ZOBACZ CAŁY RAPORT RZECZNIKA FINANSOWEGO NA TEMAT KREDYTÓW WALUTOWYCH

- W poprzednich latach banki osiągały wysokie zyski oferując szeroko rozumiane „walutowe" kredyty hipoteczne. Wiele z takich umów zawierała zapisy, które można uznać za abuzywne (niedozwolone - red.), a nawet nieważne. To oznacza, że nie wiążą kredytobiorców z mocy prawa. Dlatego banki powinny zwracać klientom część rat, które ci wpłacali na podstawie zapisów niezgodnych z prawem - mówi Aleksandra Wiktorow, Rzecznik Finansowy. - Posiadaczy „kredytów walutowych" będziemy wspierać z bataliach sądowych wydając tzw. istotne poglądy. Wydaje się jednak, że przy tej skali problemu konieczne byłyby rozwiązania systemowe - mówi Aleksandra Wiktorow, Rzecznik Finansowy.

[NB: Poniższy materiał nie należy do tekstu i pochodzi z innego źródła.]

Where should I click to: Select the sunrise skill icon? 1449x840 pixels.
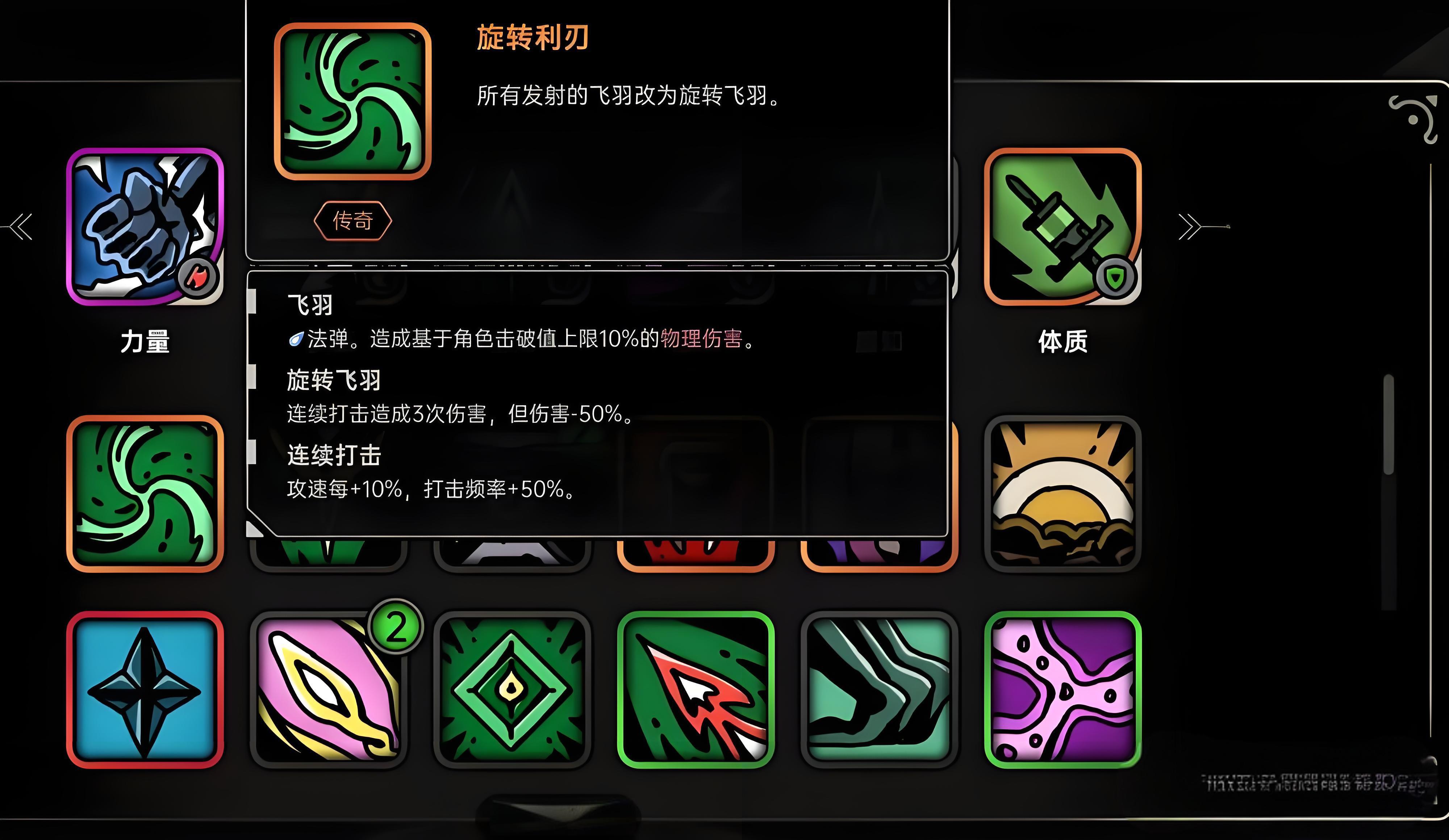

Jeśli sądy podzielą opinię Rzecznika, konsumenci mogą otrzymać zwrot nadpłaconych odsetek od kredytu.

Rozwiązanie systemowe

Rzecznik Finansowy poinformował w również, że widzi szansę na zakwestionowanie nawet fundamentalnego dla części kredytów walutowych (tzw. kredytów waloryzowanych/indeksowanych do walut obcych) zapisu o waloryzacji kwoty kredytu do waluty obcej. Wydał już pierwszy tzw. istotny pogląd w sprawie, w której kredytobiorca kwestionuje legalność takiej klauzuli. - Swoboda umów określona w kodeksie cywilnym jest ograniczona zapisami prawa bankowego. Art. 69 ust. 1 ustawy - Prawo bankowe, w zakresie w jakim określa spoczywający na kredytobiorcy obowiązek zwrotu otrzymanej kwoty kredytu, stanowi normę bezwzględnie wiążącą (ius cogens). To wyklucza możliwość waloryzowania (indeksowania) tej kwoty kapitału w odniesieniu do innych mierników wartości np. waluty obcej. Ta sama uwaga dotyczy również odsetek od takich kredytów - tłumaczy Agnieszka Wachnicka, dyrektor Wydziału Klienta Rynku Bankowo-Kapitałowego w Biurze Rzecznika Finansowego.

Kurs walut

Jeśli sądy uznałyby argumenty Rzecznika Finansowego, oznaczałoby to nieważność tzw. klauzul waloryzacyjnych. To istotne, bo na nieważność części umowy mogą powoływać się nie tylko konsumenci, ale też przedsiębiorcy. W praktyce oznaczałoby to, że jeśli klient pożyczył 100 tys. zł to taka kwota powinna być podstawą do wyliczania odsetek. Ani kapitał, ani odsetki nie powinny rosnąć wraz ze zmianą kursu waluty obcej. - Trzeba jednak pamiętać, że do tej pory nie pojawił się żaden wyrok potwierdzający tę argumentację. Jesteśmy jednak gotowi przedstawiać ją w ramach tzw. istotnych poglądów, jeśli kredytobiorcy będą występować z pozwami do sądów. Oczywiście sądy są niezawisłe, więc nie możemy dać gwarancji, że podzielą nasz pogląd w tej sprawie. Wierzymy jednak, że przedstawione przez nas argumenty zostaną uznane za słuszne - mówi Agnieszka Wachnicka.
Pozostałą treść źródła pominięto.